What you are asked to do:
Each line from the one with "The width and" through the last line below must be written out exactly. Do not copy pictures.

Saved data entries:
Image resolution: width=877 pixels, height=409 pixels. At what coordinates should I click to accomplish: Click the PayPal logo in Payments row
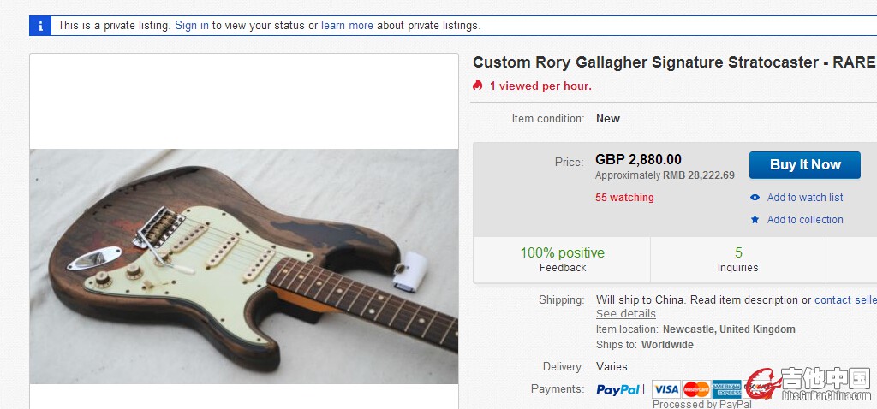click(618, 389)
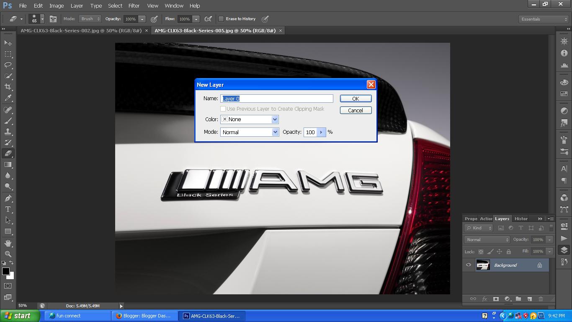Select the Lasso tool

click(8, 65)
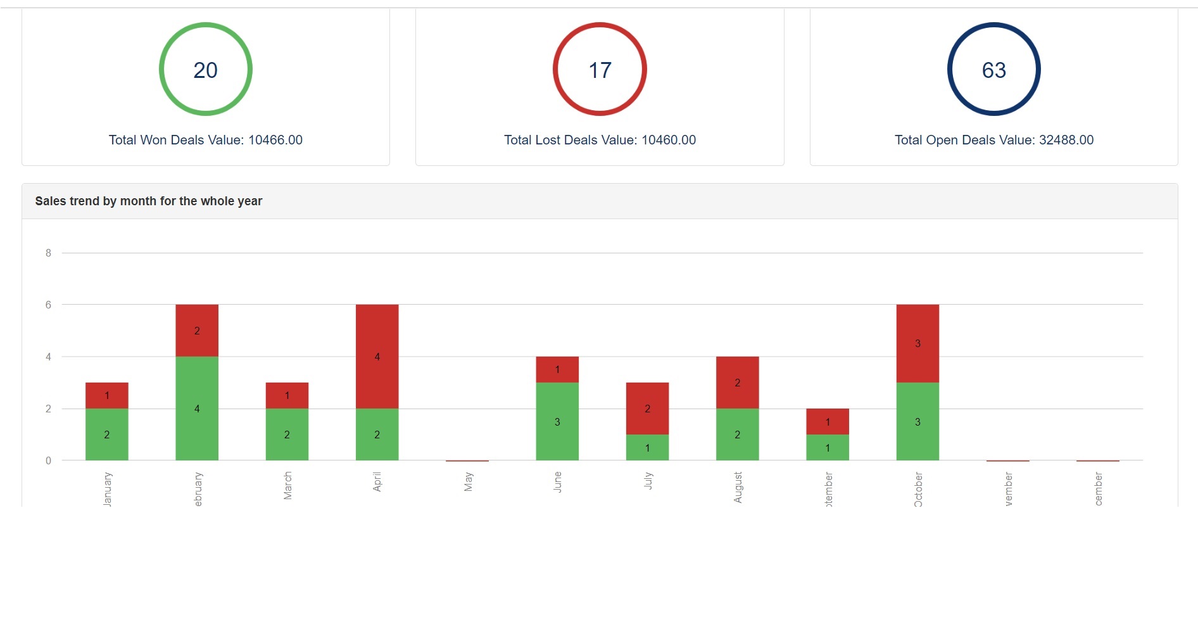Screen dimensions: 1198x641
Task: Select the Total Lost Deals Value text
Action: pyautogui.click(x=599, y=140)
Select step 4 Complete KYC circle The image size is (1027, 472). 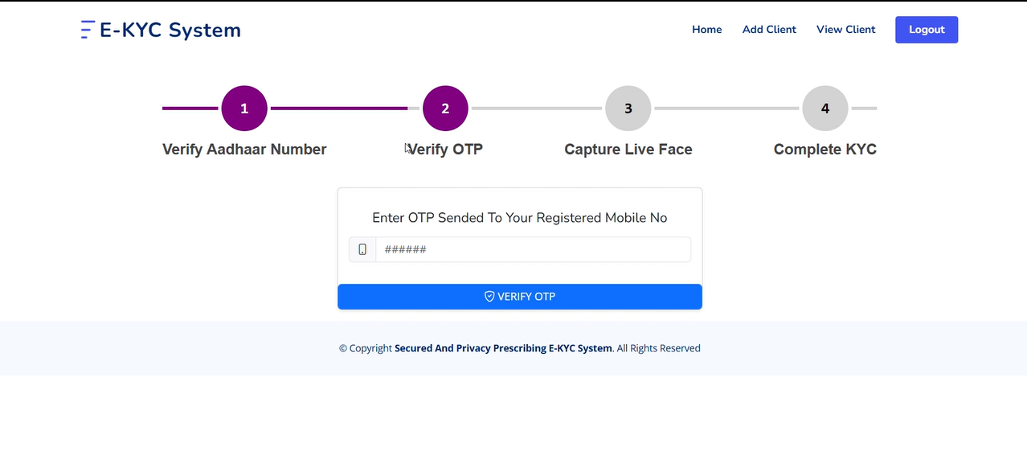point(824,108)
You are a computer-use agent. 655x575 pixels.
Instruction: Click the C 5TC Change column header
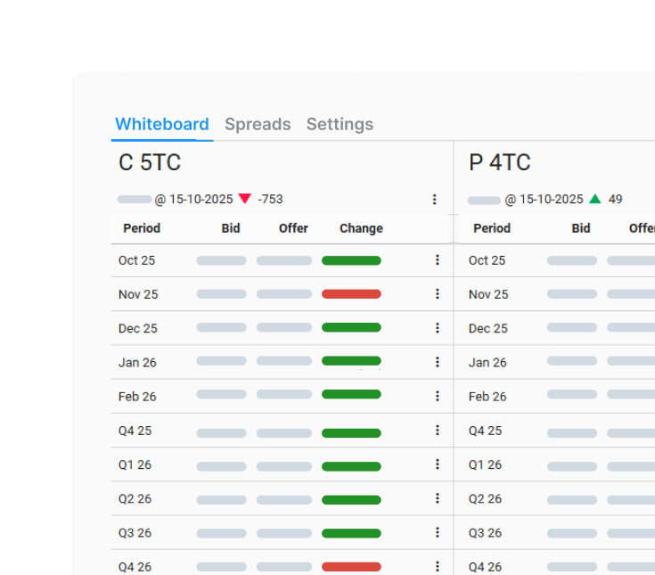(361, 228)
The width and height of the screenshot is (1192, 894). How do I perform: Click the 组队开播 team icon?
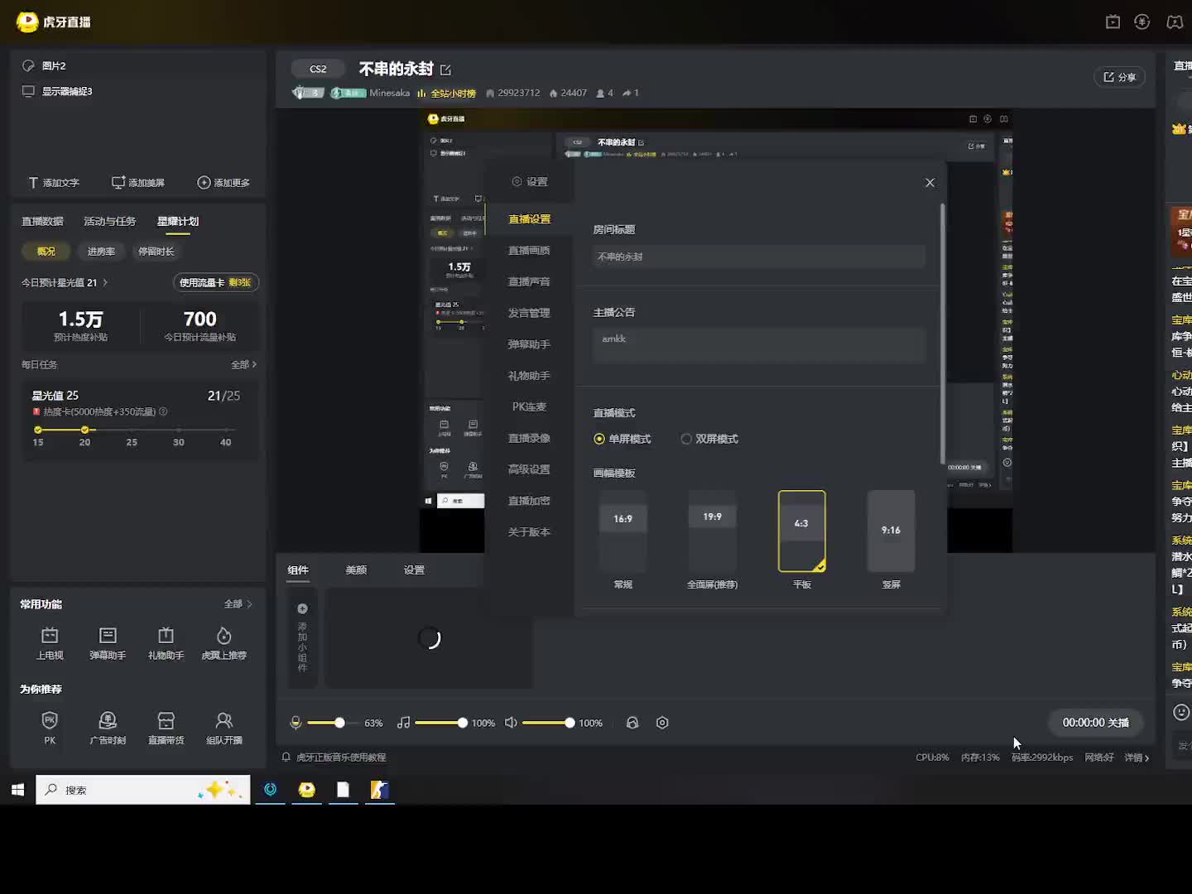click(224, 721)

Written reply:
The width and height of the screenshot is (1192, 894). How do I perform: Click the 组队开播 team icon?
click(224, 721)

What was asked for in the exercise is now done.